In the span of a single sentence, President Trump managed to flummox a nation.
"We've got to keep our country safe," Trump said at a campaign-style rally Saturday in Melbourne, Fla. "You look at what's happening in Germany, you look at what's happening last night in Sweden — Sweden, who would believe this?"
Swedes, in turn, answered Trump's question with a question of their own: "Wait — what?"
On Friday night — the night in question — a few things did, in fact, happen in Sweden. A Stockholm newspaper helpfully laid out a few of them:
- Technical problems threatened to derail a performance by singer Owe Thörnqvist.
- Harsh weather in the north of the country shut down a road.
- A high-speed chase in Stockholm ended with the driver under arrest.
Aftonbladet listed a few more, to be sure — the trouble is, none of those events fits what Trump implied by including Sweden in a list of places that had recently suffered terrorist attacks.
"Sweden — they took in large numbers," Trump continued Saturday. "They're having problems like they never thought possible. You look at what's happening in Brussels. You look at what's happening all over the world. Take a look at Nice. Take a look at Paris."

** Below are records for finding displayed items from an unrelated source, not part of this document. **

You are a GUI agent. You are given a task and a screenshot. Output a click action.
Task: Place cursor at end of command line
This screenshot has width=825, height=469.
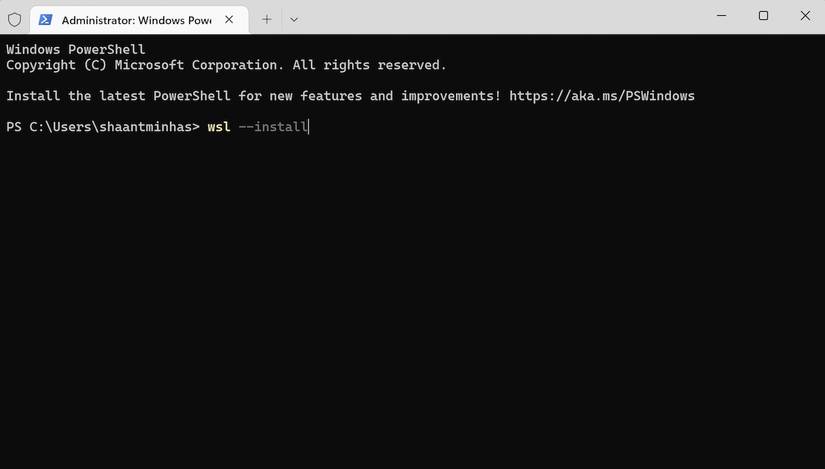[310, 127]
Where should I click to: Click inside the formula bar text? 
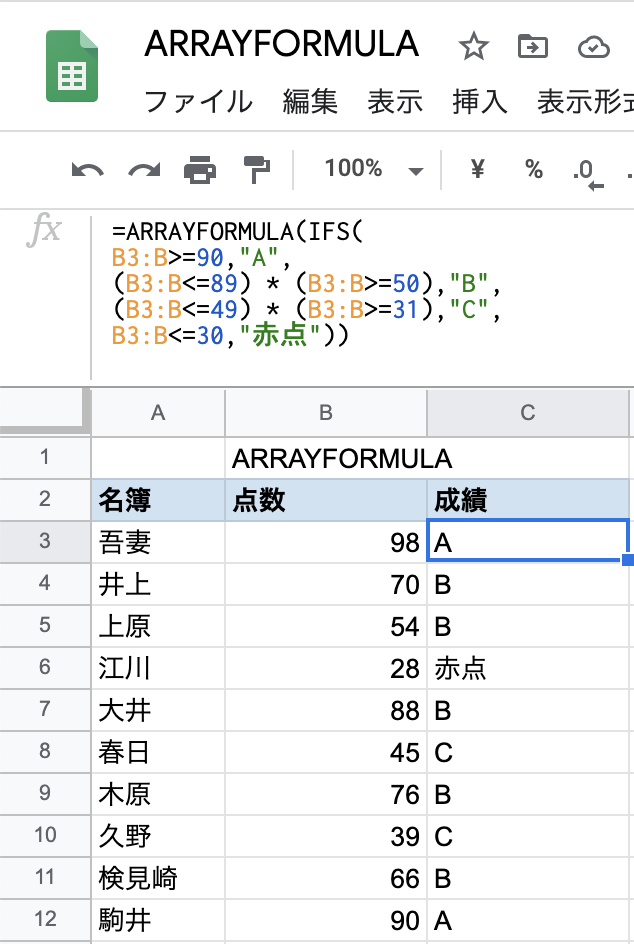(306, 283)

Trump later tweeted that — as some had theorized — he was inspired by a Fox News segment on immigration and crime in Sweden, which aired on Friday but did not mention any specific atrocity that day.
The reaction
Shortly afterward Trump got a definitive response from Sweden — literally, as The Guardian points out, since one of Sweden's official Twitter accounts is controlled by a different Swede each week.

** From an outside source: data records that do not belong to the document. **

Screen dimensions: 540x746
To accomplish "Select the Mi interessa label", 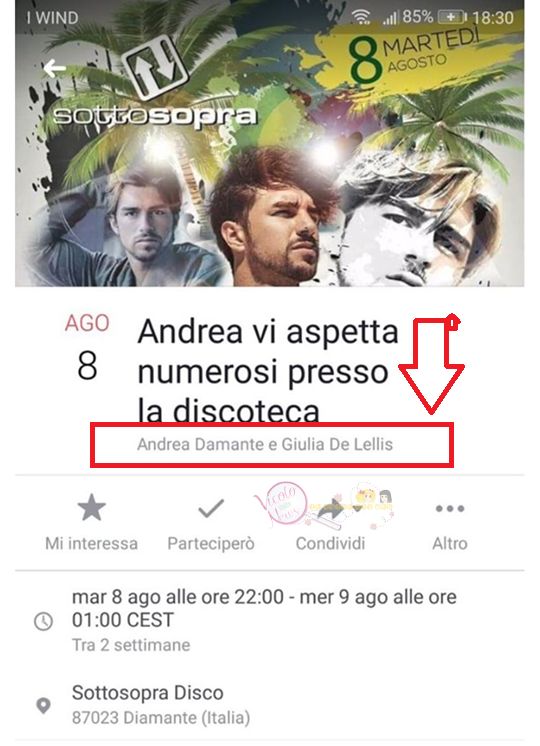I will click(91, 543).
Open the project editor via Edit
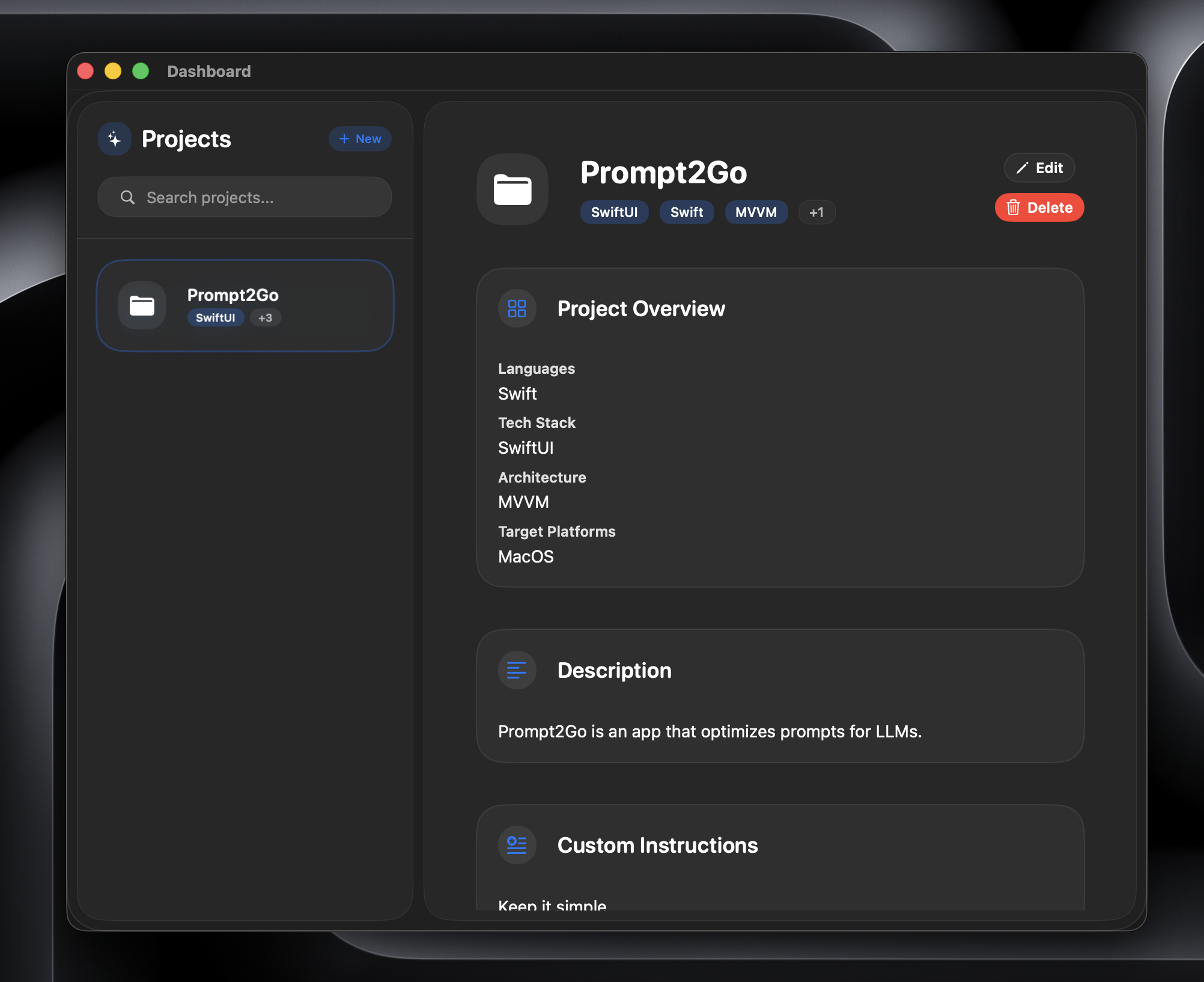 (1039, 168)
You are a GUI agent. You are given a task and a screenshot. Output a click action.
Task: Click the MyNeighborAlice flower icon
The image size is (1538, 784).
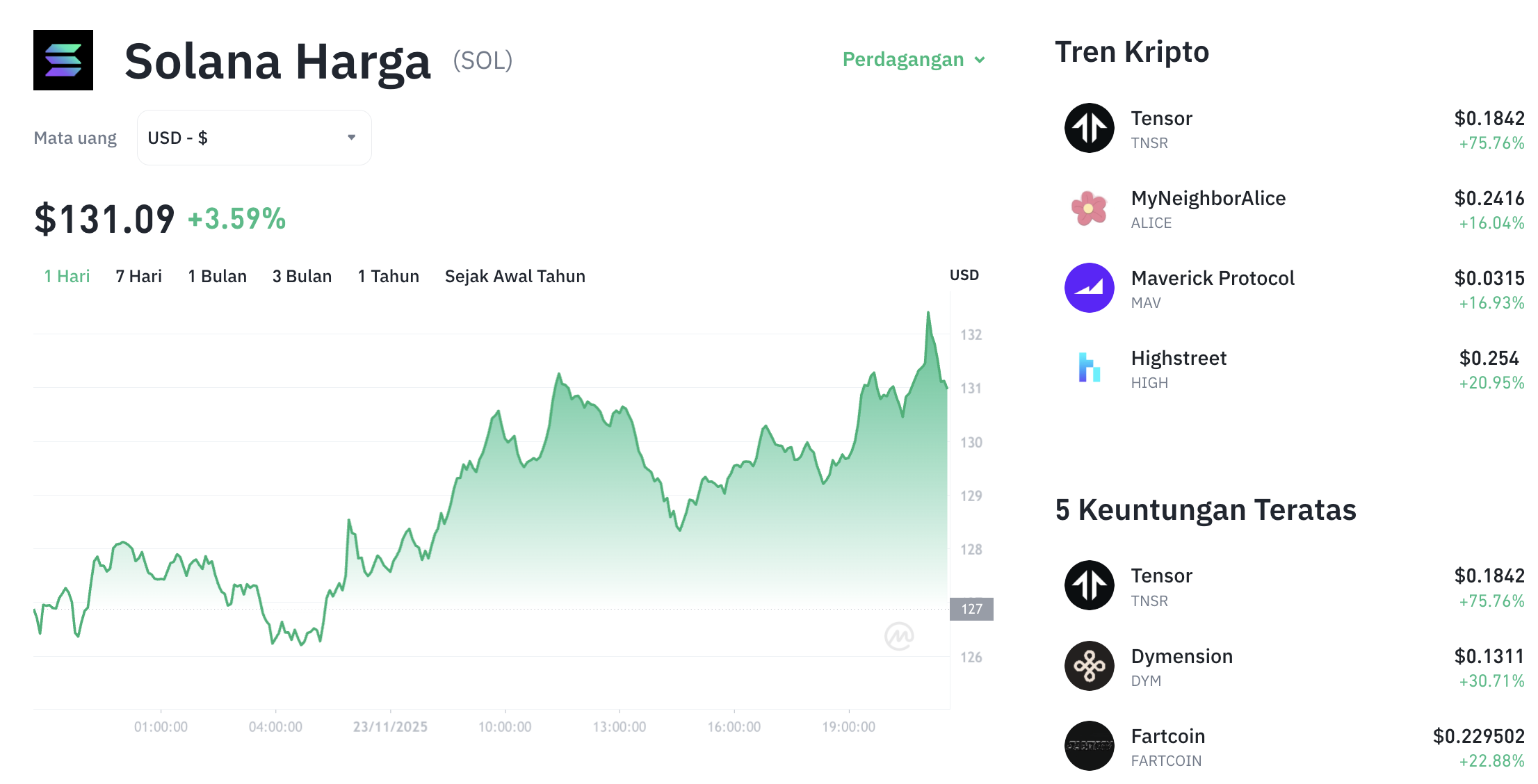point(1089,208)

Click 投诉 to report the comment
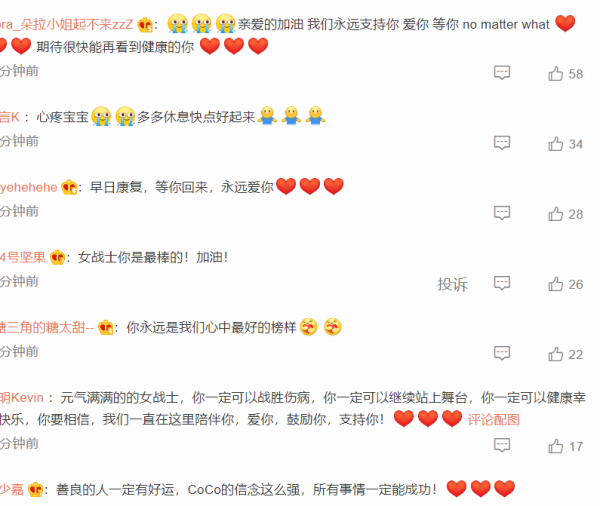click(452, 284)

"No. Nothing has happened here in Sweden," tweeted Emma, the school librarian running the account this week.
Former Swedish Prime Minister Carl Bildt's answer was a bit more blunt: "Sweden? Terror attack? What has he been smoking?"
Naturally, the rest of the Internet was quick to let loose its seemingly never-ending store of snark and mockery. By Sunday, #SwedenIncident was trending on Twitter, as many tweeters the world over helpfully suggested ideas to jog the Swedes' memories of just what exactly happened Friday night.
What the president says he was talking about
Some quickly began theorizing about what Trump may have been referring to.
The Guardian, for instance, suggested Trump may have confused Sweden with the Pakistani town of Sehwan, where just days ago a suicide bomber brutally killed dozens of worshippers at a Sufi shrine.
Others, like The New York Daily News, posit that Trump was referring to an interview with filmmaker Ami Horowitz that aired Friday night on Fox News.
Trump's tweet on Sunday — that he was referencing "a story that was broadcast on Fox News concerning immigrants and Sweden" — fits with this explanation.
Regardless of how it came about, the incident calls attention to a telling aspect of American political life, as Martin Gelin, U.S. correspondent for the Swedish newspaper Dagens Nyheter, tells NPR: Sweden can be a kind of Rorschach test in American politics, which inspires different reactions depending on where one's beliefs fall on the political spectrum.
"The left really admires Sweden, and the far right views Sweden as a nightmare," Gelin says.
Recalling his own experiences while reporting in the U.S., Gelin notes that the different opinions he saw between progressives and conservatives were usually tied to the issues they're most concerned about.
"Conservatives, especially from the far right, know that Sweden has welcomed more refugees than almost any other country in Europe, especially in proportion to how small the country is. Many of them have heard erroneous or heavily exaggerated stories about increases in crime and arson and things like that.
"But on the left, you have the completely opposite view of Sweden as a progressive paradise, especially among Bernie Sanders supporters. I've heard a lot of people talking about Sweden as the country that they wanted to emulate."
As The New York Times reports, citing the Swedish Migration Agency, the country "processed 81,000 asylum seekers in 2014, 163,000 in 2015 and 29,000 last year, with another 25,000 to 45,000 expected this year."
The most recent terrorist attack in Sweden, according to The Associated Press, happened in 2010, when an Iraqi-born Swede carried out a suicide bombing, injuring two people and killing only himself.